Het is belangrijk dat ons land deze historische objecten, die gestolen zijn, laat registreren en er een waarde aan toekent. Na de erkenning dat Nederland gestolen eigendommen onder haar beheer heeft, kunnen de huidige overheden afspraken maken over teruggave en/of bewaring in Nederland. Dit is mede vanwege het feit dat ons land momenteel niet beschikt over de juiste bewaarruimte, financiële middelen en beveiliging. Historisch gezien hebben Europese landen zoals Nederland, België, Spanje en Engeland grote koloniale rijken opgebouwd en de landen die ze overheersten zowel van grondstoffen als kunstvoorwerpen beroofd.
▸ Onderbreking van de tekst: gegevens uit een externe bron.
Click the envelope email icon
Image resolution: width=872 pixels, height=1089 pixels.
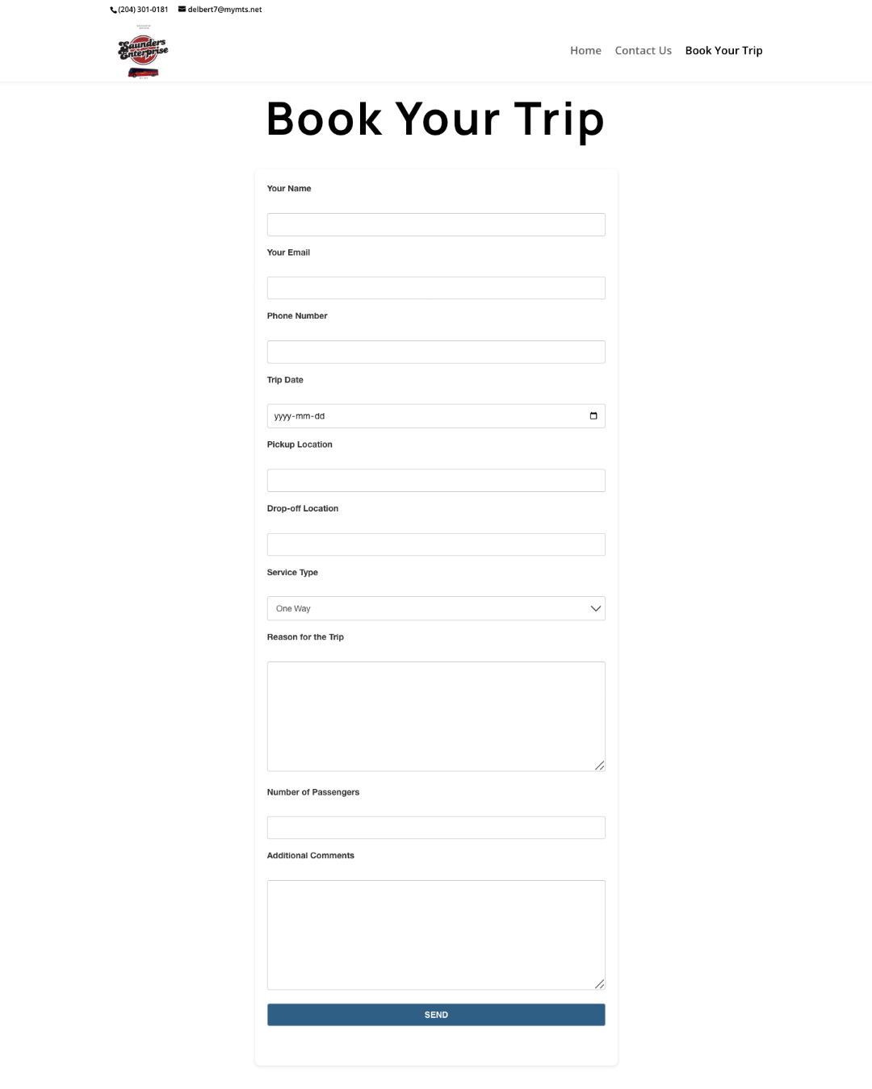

Tientallen Nederlandse families die tegenwoordig grote multinationals bezitten, hebben hun rijkdom opgebouwd met de arbeid en hulpbronnen van de gekoloniseerde landen. Vandaag de dag worden ze vaak gezien als gerespecteerde bedrijven, maar er is weinig aandacht voor de schendingen van mensenrechten uit het verleden.
Steeds meer landen beginnen hun gestolen eigendommen op te eisen, een proces dat stapsgewijs plaatsvindt. De landen die momenteel in het bezit zijn van gestolen goederen, zijn vaak terughoudend om deze terug te geven vanwege hun hoge waarde, die in de miljoenen loopt, en de opbrengst ervan op zowel de legale als de illegale kunstmarkt.
Cambodja
De familie van George Lindemann, voormalig CEO van Southern Union, heeft vrijwillig ingestemd met de teruggave van de artefacten aan Cambodja.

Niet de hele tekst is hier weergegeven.